`vignettes/blog/2018-11-05-test-and-item-information-functions-in-dexter.Rmd`

`2018-11-05-test-and-item-information-functions-in-dexter.Rmd`

In an enormously influential short paper, Embretson (1996) sums up five most important differences between classical test theory (CTT) and item response theory (IRT). The first among them is that, in CTT, the standard error of measurement applies to all scores in a particular population, while in IRT the standard error of measurement differs across scores, but generalizes across populations.

To see how this works, we first take a leisurely, informal look at some simple examples with the Rasch model; we then examine the information functions more formally, and we explain how they are implemented in **dexter**.

The Rasch model predicts that, given an item and its difficulty parameter, \(\beta\), the probability of a correct response is a logistic function of ability, \(\theta\), namely, \[P(\theta;\beta)=\frac{\exp(\theta-\beta)}{1+\exp(\theta-\beta)}.\] The information function for the same item happens to be \(P(\theta;\beta)[1-P(\theta;\beta)]\), so it is, again, a function of \(\theta\). Below we show the item response curve (IRF) for the item, i.e., the function \(P(\theta;\beta)\) along with the corresponding item information function (IIF), shown in red. When \(\theta=\beta\), \(P(\theta;\beta)=0.5\); this is also the point where the IIF peaks, and the maximum is of course equal to 0.25.

Now, the test information function (TIF) is, simply, the sum of the IIF over all items in the test. Under the Rasch model, this is a function of \(\theta\) bounded between 0 and \(1/4\) the number of items in the test. Now, the standard error of measurement (SEM) is inversely related to the TIF. More precisely, \(\text{SEM}=\sqrt{1/\text{TIF}}\), so it is again a function of \(\theta\), and it appears that it cannot go lower than \(2/\sqrt{k}\) with \(k\) the number of items in the test.

This is all illustrated with three items on the plot below. In IRT, we have a clearer idea of planning our test and its precision.

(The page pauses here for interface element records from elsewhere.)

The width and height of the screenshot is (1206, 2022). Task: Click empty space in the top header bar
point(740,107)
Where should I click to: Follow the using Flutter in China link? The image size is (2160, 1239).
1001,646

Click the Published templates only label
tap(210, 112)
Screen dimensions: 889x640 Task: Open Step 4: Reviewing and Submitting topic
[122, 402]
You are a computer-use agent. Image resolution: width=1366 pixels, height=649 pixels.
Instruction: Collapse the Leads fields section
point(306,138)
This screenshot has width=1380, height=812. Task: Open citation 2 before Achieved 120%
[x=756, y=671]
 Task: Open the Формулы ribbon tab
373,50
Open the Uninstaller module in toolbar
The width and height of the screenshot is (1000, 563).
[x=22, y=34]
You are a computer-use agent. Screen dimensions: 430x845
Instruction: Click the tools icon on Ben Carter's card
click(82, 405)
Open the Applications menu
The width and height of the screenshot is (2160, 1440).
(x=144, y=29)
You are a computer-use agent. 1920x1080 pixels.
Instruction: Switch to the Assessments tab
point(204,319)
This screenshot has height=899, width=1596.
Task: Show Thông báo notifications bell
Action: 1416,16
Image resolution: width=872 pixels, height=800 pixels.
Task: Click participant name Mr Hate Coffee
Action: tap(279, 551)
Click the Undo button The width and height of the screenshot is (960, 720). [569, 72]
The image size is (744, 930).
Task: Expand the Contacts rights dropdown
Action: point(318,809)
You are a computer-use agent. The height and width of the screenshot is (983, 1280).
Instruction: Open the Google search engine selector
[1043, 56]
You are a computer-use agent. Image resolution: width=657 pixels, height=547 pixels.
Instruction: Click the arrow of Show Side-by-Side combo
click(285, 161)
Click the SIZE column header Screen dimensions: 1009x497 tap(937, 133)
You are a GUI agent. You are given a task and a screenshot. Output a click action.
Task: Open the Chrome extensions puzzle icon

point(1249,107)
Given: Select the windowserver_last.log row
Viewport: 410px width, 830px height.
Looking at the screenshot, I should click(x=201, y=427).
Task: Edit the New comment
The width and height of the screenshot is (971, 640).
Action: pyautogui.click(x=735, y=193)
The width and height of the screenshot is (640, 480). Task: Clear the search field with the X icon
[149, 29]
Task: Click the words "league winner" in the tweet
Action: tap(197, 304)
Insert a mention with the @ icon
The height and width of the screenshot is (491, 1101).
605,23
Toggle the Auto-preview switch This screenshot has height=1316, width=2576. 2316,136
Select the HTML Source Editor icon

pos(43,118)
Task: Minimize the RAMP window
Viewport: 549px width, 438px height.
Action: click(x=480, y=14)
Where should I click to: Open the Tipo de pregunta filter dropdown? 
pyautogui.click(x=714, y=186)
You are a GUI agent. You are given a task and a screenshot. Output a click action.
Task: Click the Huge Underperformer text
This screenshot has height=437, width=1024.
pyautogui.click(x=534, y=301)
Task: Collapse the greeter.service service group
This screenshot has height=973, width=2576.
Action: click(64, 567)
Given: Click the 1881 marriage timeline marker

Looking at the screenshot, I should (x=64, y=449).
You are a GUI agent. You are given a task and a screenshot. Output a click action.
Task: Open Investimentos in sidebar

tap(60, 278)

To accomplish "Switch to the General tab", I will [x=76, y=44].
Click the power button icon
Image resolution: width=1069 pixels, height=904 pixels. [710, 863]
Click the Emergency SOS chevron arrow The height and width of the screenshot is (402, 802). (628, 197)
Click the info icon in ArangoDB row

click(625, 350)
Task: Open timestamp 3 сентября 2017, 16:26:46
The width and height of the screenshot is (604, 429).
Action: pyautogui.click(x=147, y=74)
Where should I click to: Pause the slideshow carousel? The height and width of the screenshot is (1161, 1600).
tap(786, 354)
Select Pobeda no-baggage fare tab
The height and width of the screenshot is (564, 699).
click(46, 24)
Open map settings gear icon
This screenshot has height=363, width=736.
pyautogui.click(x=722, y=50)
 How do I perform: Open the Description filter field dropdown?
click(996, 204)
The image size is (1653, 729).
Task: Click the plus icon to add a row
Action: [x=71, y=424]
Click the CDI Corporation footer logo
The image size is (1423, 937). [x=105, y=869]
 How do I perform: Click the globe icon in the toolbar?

To get the error of measurement more even over the ability range, we should have items of various difficulties included. If, on the contrary, we are interested in maximizing measurement precision near some important threshold where decisions are made, it would make sense to include more items with difficulties in that particular range. And, the idea of adaptive testing is just around the corner.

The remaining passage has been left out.